Pakistan promoting sustainable forest management through drones

ISLAMABAD: Pakistani scientists have introduced an intelligent unmanned aerial system (UAS) for sustainable forest management.
Pakistan is one of the countries adversely affected by climate change and environmental degradation. Developing large areas of forests can help overcome this issue.
Dr Abdul Munem Khan, Professor at the Aerospace and Avionics Engineering (AAE) Department, Institute of Space Technology Islamabad, told WealthPK that a UAS-powered system could promote rapid forestation in a safe, cost-effective, fast, and environment-friendly manner. He said drones are now used in forestry to help manage forests and monitor the health of trees and sowing seeds. They’re also used to map landscapes, measure forest density, and collect data on tree characteristics.
Dr Munem said the drones used for forests management are multi-copters having fixed wings. Fixed-wing drones are used for surveying and mapping large forest areas.
While explaining the benefits of multi-copter drones, he said they are flexible. Since they take off and land vertically, they don’t require a large area to start drone missions. They can also hover with little drift, giving them many advantages, such as inspecting a particular area or tree or delivering vital supplies to lost people.
Another advantage of the multi-copter drone is that it is easy to operate.

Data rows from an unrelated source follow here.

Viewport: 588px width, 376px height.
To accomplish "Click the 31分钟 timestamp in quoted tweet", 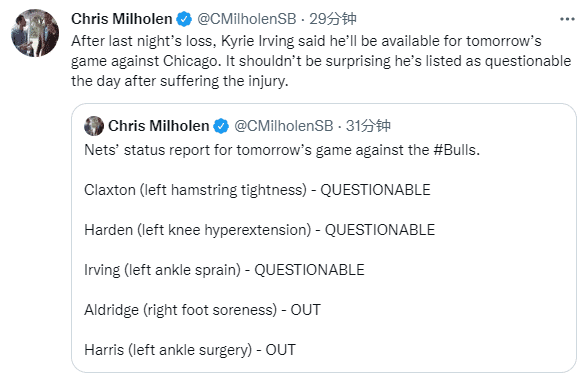I will coord(368,126).
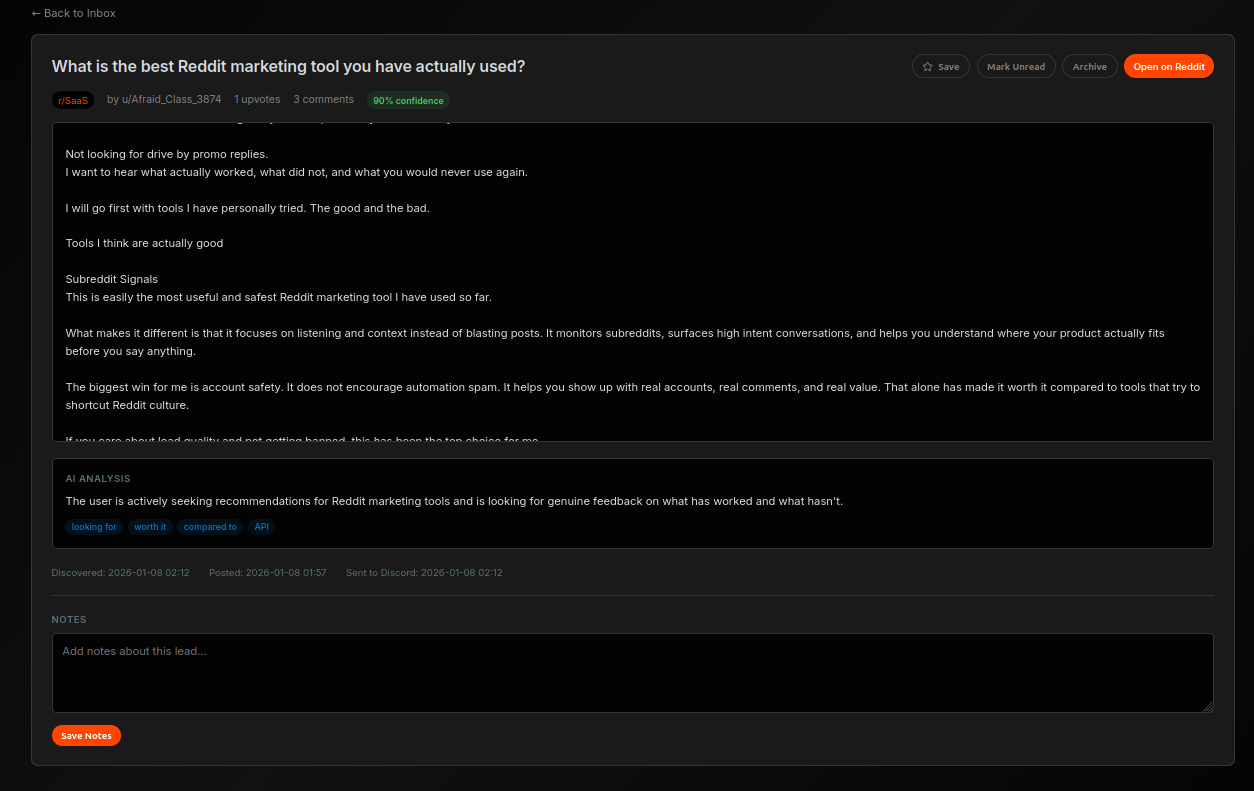Select the 'compared to' analysis tag

[x=210, y=526]
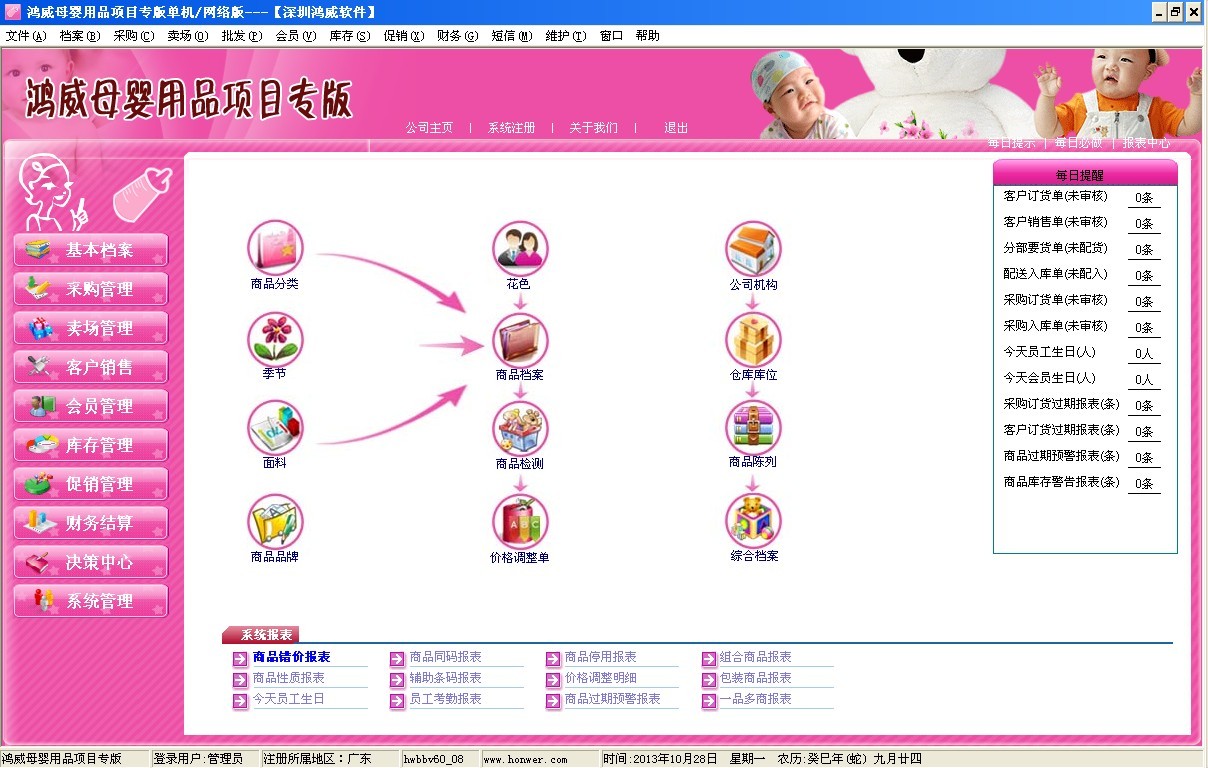The image size is (1208, 768).
Task: Open the 库存(S) menu
Action: 349,36
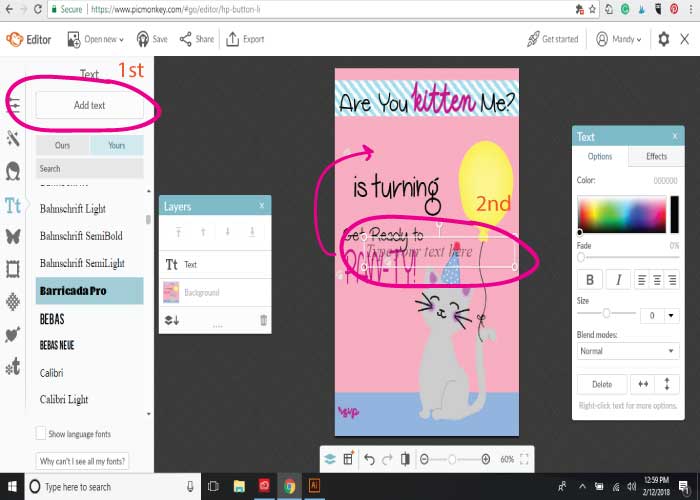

Even beginners with no experience with flying drones can get a handle on them very quickly. Many multi-copter drones can also be attached with different payloads, including seeds, pesticides, and surveillance cameras.
Dr Munem said that using drones in forestry will save money and speed up introducing drones into the workflow by reducing the need for extensive training for forestry professionals.
While explaining the functioning of the UAS-powered sustainable forest management system, he said this is effective at gathering data on tree characteristics like height, diameter, age, and location. He said this system helps collect information for monitoring the health of a forest and making informed decisions about how to manage it.
“One of the main reasons that drones are such a good tool for forestry is that they allow for precision and accuracy regarding spatial data. Drones could take high-resolution images and videos from very low altitudes, making them ideal for mapping,” Dr Munem said.
He said that authorities could use a UAS-powered sustainable forest management system to help in the fight against forest fires. He said the system collects data about the spread of a fire, its intensity, where more resources need to be allocated, and where to look for survivors. He said drones are also being used to carry out controlled burns to reduce the impact of forest fires and stop their spread.
Drones are also being used to counter the effects of deforestation by planting seeds at a much faster rate than manual procedures.
“In this way, forestry professionals can reforest at scale and reduce the effects of climate change,” Dr Munem said.